(Input data)
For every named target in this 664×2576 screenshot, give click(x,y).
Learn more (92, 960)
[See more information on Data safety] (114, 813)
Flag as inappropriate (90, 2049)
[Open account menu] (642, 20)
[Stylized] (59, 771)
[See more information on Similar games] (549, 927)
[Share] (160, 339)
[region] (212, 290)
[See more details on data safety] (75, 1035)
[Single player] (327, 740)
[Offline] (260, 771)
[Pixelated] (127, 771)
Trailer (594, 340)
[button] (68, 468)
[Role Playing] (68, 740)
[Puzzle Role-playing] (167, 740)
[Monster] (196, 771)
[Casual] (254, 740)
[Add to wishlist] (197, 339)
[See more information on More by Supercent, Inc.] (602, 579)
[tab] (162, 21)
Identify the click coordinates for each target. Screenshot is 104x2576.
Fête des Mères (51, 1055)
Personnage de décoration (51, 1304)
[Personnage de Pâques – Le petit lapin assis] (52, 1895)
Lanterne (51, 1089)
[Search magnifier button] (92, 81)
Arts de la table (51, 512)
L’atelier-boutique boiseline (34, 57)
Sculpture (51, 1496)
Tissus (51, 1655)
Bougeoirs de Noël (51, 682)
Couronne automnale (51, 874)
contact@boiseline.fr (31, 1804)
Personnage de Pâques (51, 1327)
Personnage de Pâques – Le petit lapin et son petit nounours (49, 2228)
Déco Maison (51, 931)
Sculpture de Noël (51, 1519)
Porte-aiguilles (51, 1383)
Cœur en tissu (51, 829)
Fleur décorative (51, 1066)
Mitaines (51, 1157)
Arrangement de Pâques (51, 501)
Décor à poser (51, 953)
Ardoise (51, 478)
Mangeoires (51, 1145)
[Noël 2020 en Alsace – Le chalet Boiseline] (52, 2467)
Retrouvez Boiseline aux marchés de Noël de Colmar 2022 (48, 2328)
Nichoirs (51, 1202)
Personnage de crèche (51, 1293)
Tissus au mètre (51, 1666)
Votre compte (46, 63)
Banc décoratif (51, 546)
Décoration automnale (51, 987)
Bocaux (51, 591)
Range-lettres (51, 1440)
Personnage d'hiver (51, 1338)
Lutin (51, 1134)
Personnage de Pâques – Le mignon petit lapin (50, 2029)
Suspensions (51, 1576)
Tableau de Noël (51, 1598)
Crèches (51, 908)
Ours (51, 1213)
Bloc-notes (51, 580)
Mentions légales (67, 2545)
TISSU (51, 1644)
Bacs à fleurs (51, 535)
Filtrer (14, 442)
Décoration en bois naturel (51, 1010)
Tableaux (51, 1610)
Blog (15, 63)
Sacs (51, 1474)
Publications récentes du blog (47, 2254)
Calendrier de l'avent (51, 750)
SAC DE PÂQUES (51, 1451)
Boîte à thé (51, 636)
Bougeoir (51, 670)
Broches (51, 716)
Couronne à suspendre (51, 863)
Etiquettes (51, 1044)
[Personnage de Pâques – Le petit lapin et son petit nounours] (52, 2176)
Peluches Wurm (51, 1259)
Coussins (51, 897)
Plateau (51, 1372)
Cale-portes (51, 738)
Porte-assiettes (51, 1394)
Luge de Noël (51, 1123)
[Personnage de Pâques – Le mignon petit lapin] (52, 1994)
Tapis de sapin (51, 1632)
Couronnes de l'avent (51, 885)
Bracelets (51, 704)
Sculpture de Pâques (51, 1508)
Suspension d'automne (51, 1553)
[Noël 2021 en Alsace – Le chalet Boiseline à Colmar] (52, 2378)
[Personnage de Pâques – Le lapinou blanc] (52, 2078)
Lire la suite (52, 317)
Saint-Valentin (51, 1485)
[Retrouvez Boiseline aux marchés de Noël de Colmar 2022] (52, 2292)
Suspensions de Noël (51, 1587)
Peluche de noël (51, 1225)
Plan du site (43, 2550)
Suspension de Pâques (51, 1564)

(Task item) Please output exactly the lines between the one holding "Porte-aiguilles (51, 1383)" and the one holding "Range-lettres (51, 1440)" in the records above, inclusive, and nothing more.

(Response to this exercise)
Porte-aiguilles (51, 1383)
Cœur en tissu (51, 829)
Fleur décorative (51, 1066)
Mitaines (51, 1157)
Arrangement de Pâques (51, 501)
Décor à poser (51, 953)
Ardoise (51, 478)
Mangeoires (51, 1145)
[Noël 2020 en Alsace – Le chalet Boiseline] (52, 2467)
Retrouvez Boiseline aux marchés de Noël de Colmar 2022 (48, 2328)
Nichoirs (51, 1202)
Personnage de crèche (51, 1293)
Tissus au mètre (51, 1666)
Votre compte (46, 63)
Banc décoratif (51, 546)
Décoration automnale (51, 987)
Bocaux (51, 591)
Range-lettres (51, 1440)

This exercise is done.